FULL-LENGTH ORIGINAL RESEARCH
A detailed semiologic analysis of childhood psychogenic nonepileptic seizures
Article first published online: 14 FEB 2012
Wiley Periodicals, Inc. © 2012 International League Against Epilepsy
Volume 53, Issue 3, pages 565–570, March 2012
How to Cite
Szabó, L., Siegler, Z., Zubek, L., Liptai, Z., Körhegyi, I., Bánsági, B. and Fogarasi, A. (2012), A detailed semiologic analysis of childhood psychogenic nonepileptic seizures. Epilepsia, 53: 565–570. doi: 10.1111/j.1528-1167.2012.03404.x
- Issue published online: 28 FEB 2012
- Article first published online: 14 FEB 2012
- Accepted December 29, 2011; Early View publication February 14, 2012.
- Psychogenic nonepileptic seizures;
- Seizure semiology;
Purpose: Psychogenic nonepileptic seizure (PNES) is an important differential diagnostic problem in patients with or without epilepsy. There are many studies that have analyzed PNES in adults; currently, however, there is no systematic assessment of purely childhood PNES semiology. Our study based on a large pediatric video-electroencephalography (EEG) monitoring (VEM) cohort, provides a detailed analysis of childhood PNES and assesses the usability of the current classification system described in adults.
Methods: Medical and video-EEG records of 568 consecutive children (younger than 18 years) who underwent video-EEG monitoring (VEM) at our hospital were reviewed. Aura, type of movement, anatomic distribution, synchrony, symmetry, eye movement, responsiveness, vocalization, hyperventilation, vegetative and emotional signs, presence of eyewitness, and duration of the event were recorded among children with the diagnosis of PNES. We also compared our data with those of earlier adult studies.
Key Findings: Seventy-five archived PNES of 27 children (21 girls; age 8–18 years) were reanalyzed. Nine children (33%) had the diagnosis of epilepsy currently or in the past. Mean age at the time of PNES onset was 11.6 (standard deviation 3.2) years. Mean duration of PNES was longer (269 s) compared to seizures of the epileptic group (83 s; p = 0.002). Eyewitnesses (mostly parents) were present in 89% of cases. Eighty percent of PNES had an abrupt start, with 68% also ending abruptly. In only 15% of events were the patients eyes closed at the beginning of the attack. Patients were unresponsive in 34%. The most frequent motor sign was tremor (25%) with the upper, rather than lower limbs more frequently involved. Pelvic thrusting was seen in only two attacks. Emotional—mostly negative—signs were observed during 32 PNES (43%). Based on Seneviratne et al.’s classification, 18 events (24%) were classified as rhythmic motor PNES, only half the frequency of that previously described in adults. No hypermotor PNES was found. The frequency of complex motor PNES (13%) and mixed PNES (4%) showed similar frequency in children as in adults. Dialeptic PNES was found more frequently among younger children. All PNES belonged to the same semiologic type in 23 patients (85%).
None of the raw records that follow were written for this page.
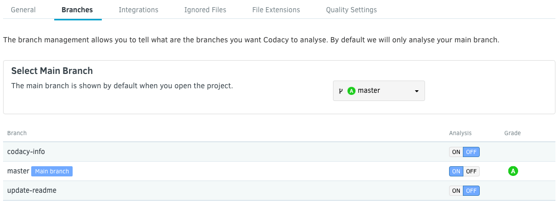Screen dimensions: 558x206
Task: Switch to the Integrations tab
Action: click(138, 10)
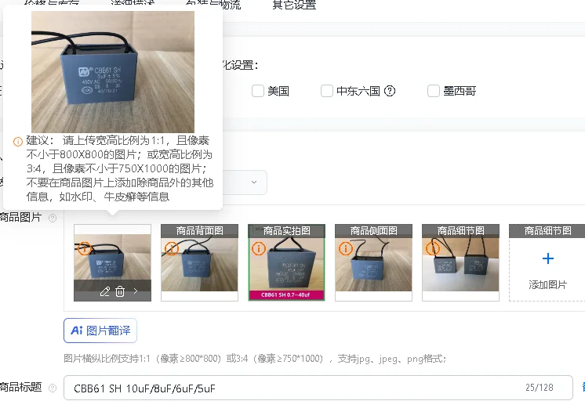
Task: Click 添加图片 in the empty image slot
Action: (547, 285)
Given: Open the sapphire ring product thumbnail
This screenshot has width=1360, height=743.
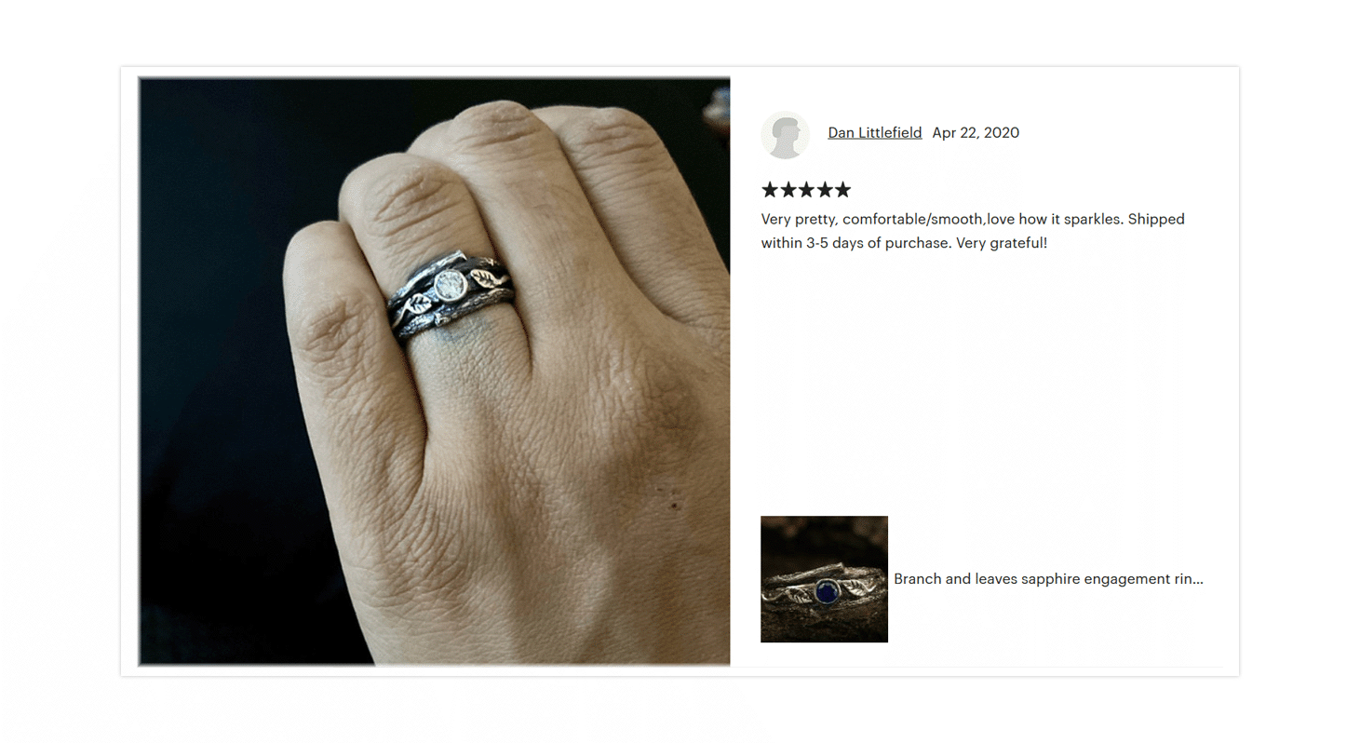Looking at the screenshot, I should coord(824,579).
Significance: Because homogeneity of PNES within a patient was high in the pediatric population, we found it useful to classify PNES into different semiologic categories. Dialeptic PNES seems to be more frequent among younger children. Tremor is the most frequent motor sign and usually accompanied by preserved responsiveness in childhood. Negative emotion is commonly seen in pediatric PNES, but pelvic thrusting is a rare phenomenon. We, therefore, suggest a modification of the present classification system in which PNES with motor activity is divided into minor and major motor PNES, and the latter group is subdivided into synchron rhythmic motor and asynchron motor PNES. We believe that our study, a detailed analysis on the semiology and classification of purely childhood PNES might assist the early and precise diagnosis of nonepileptic paroxysmal events.